DMM: Express to Hell!

The second offering in the April 1938 issue of Dime Mystery Magazine is a short revenge story by Julius Long called Express to Hell!.  On a foggy night, four railroad executives are summoned to a meeting on the railroad owner’s yacht.  The meeting is certain to be a discussion of the events leading up to a train collision that cost the lives of nineteen passengers.  Inside the yacht, the eccentric millionaire (it’s the late 1930’s remember, the dollar hadn’t been devalued to the point that a billionaire was necessary for this important plot point) meets with the four inside a specially constructed railcar.  The rail car has been mounted on rollers, and the use of phonograph sound effects and special lighting – the windows are frosted, not transparent – provides the illusion that the car is in motion in a sort of  low-tech virtual reality.

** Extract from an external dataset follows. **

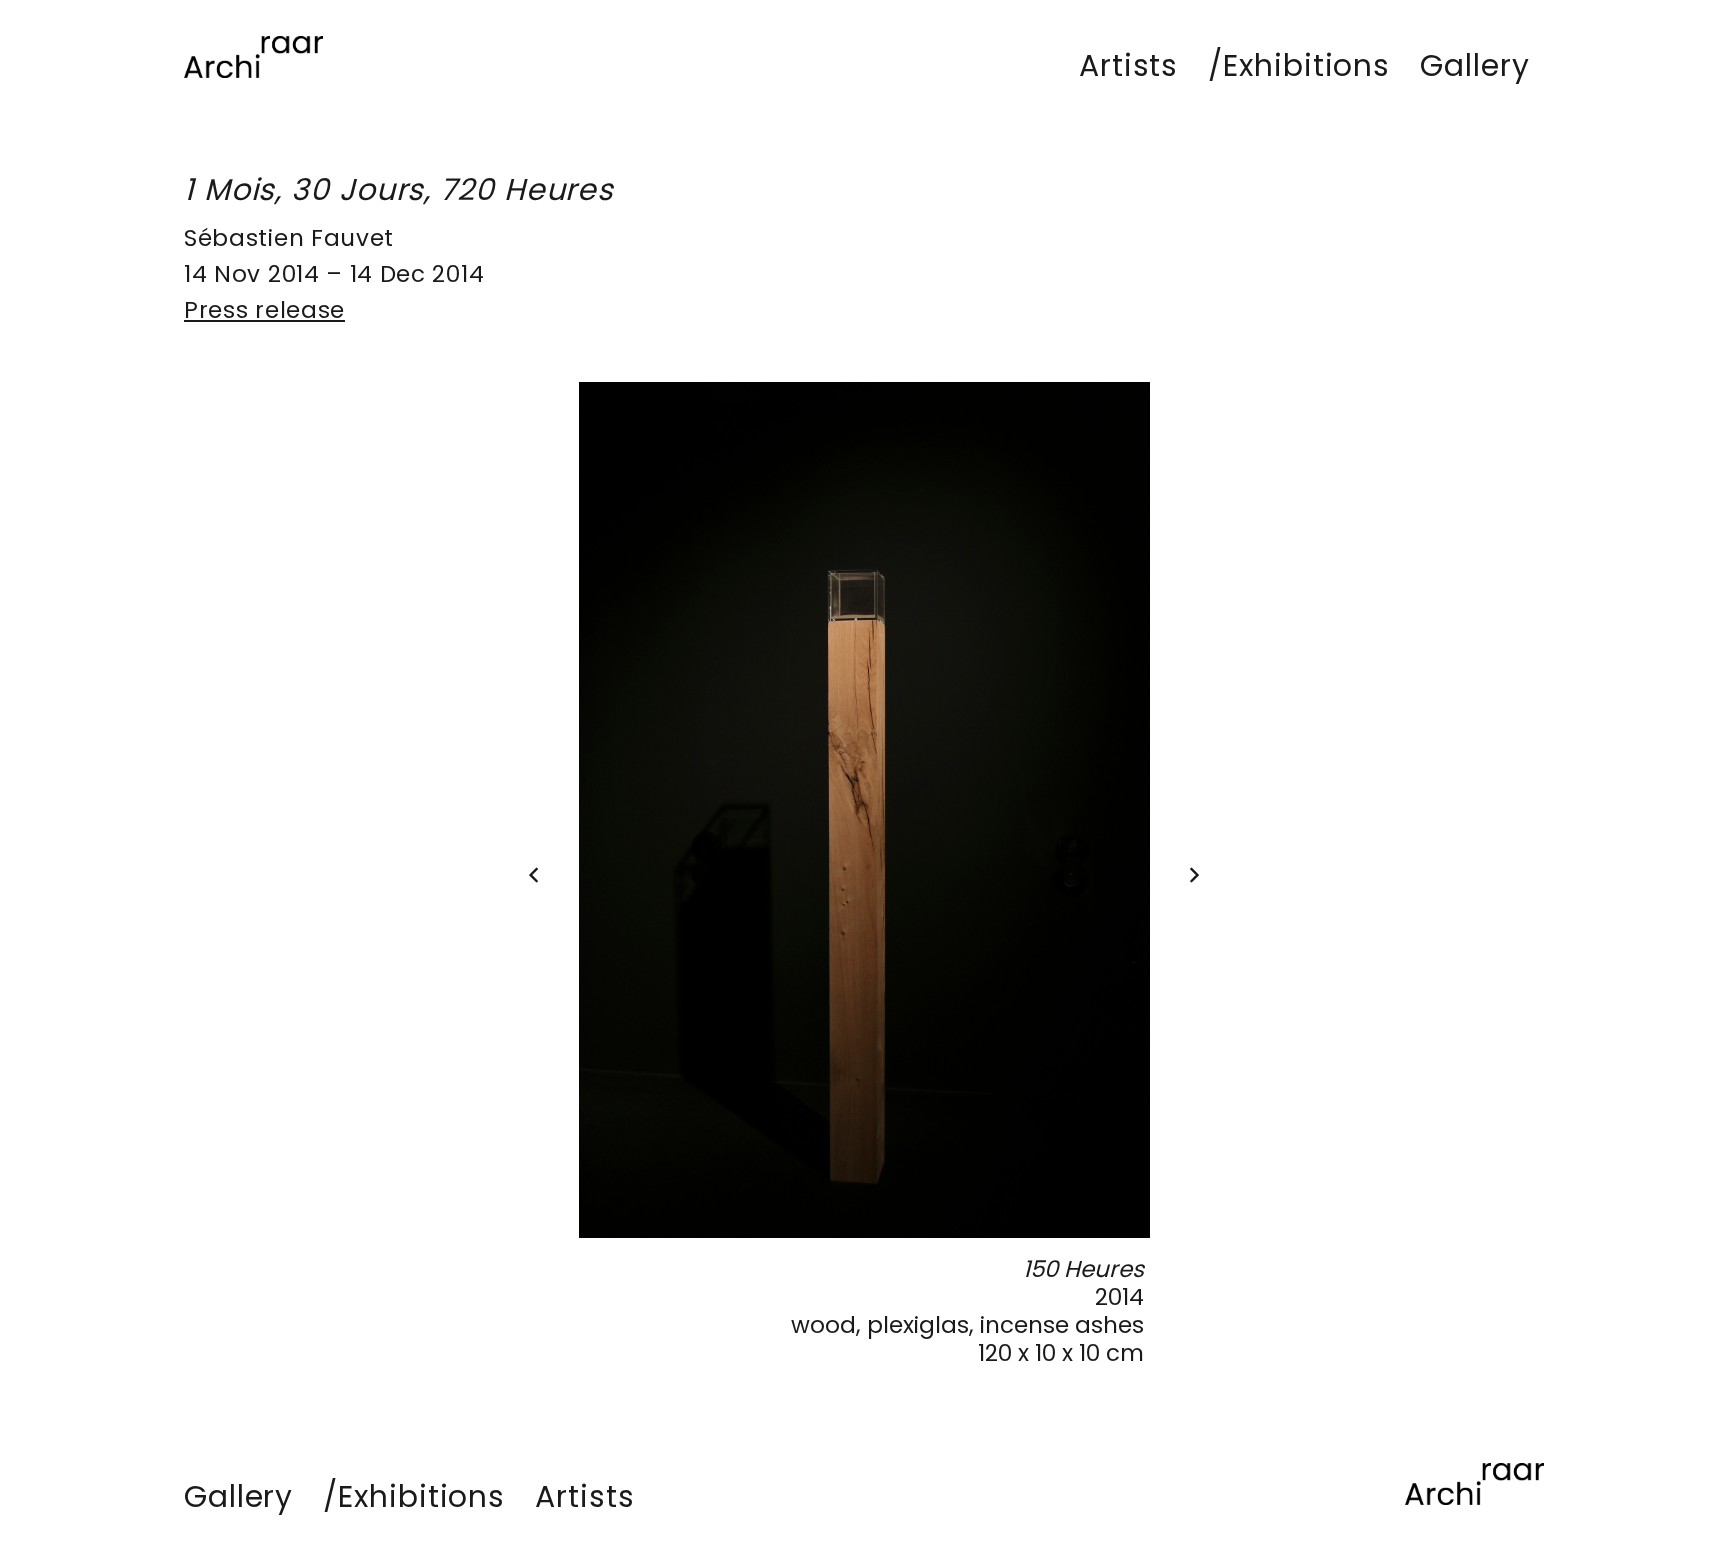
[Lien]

During the meeting, it becomes clear that the virtual reality built by the rail mogul is set to replay the events of the night of the recent train collision, which was the fault of the four executives.  They indirectly caused the wreck by skimping on safety to protect profits.  Plus ca change.  After reassuring the boss that the company and the executive board had covered all the angles, that no legal repercussions were possible, and that the four executives felt no guilt over the deaths of the nineteen, the billionaire reveals that one of the nineteen was his own wife.

A debate rages as to whether the train car is really in the yacht or had been coupled to an engine and was actually hurtling towards the still mangled tracks at the site of the wreck.  They have no way of knowing which it could be, as the railcar is built of steel, and locked up tight as a drum.  The four men know that they are in the hands of a madman. He has locked them up either on a yacht steaming through fog shrouded harbor or on a train hurtling towards badly damaged tracks.

At the precise moment they would have reached the site of the accident, the yacht is inadvertently rammed by a large cargo vessel and sinks.  They were steaming through the fog the whole time.

The setup is great, but the deus ex machina ending is more punchline than anything else.  This one is a definite miss.  At least it was short.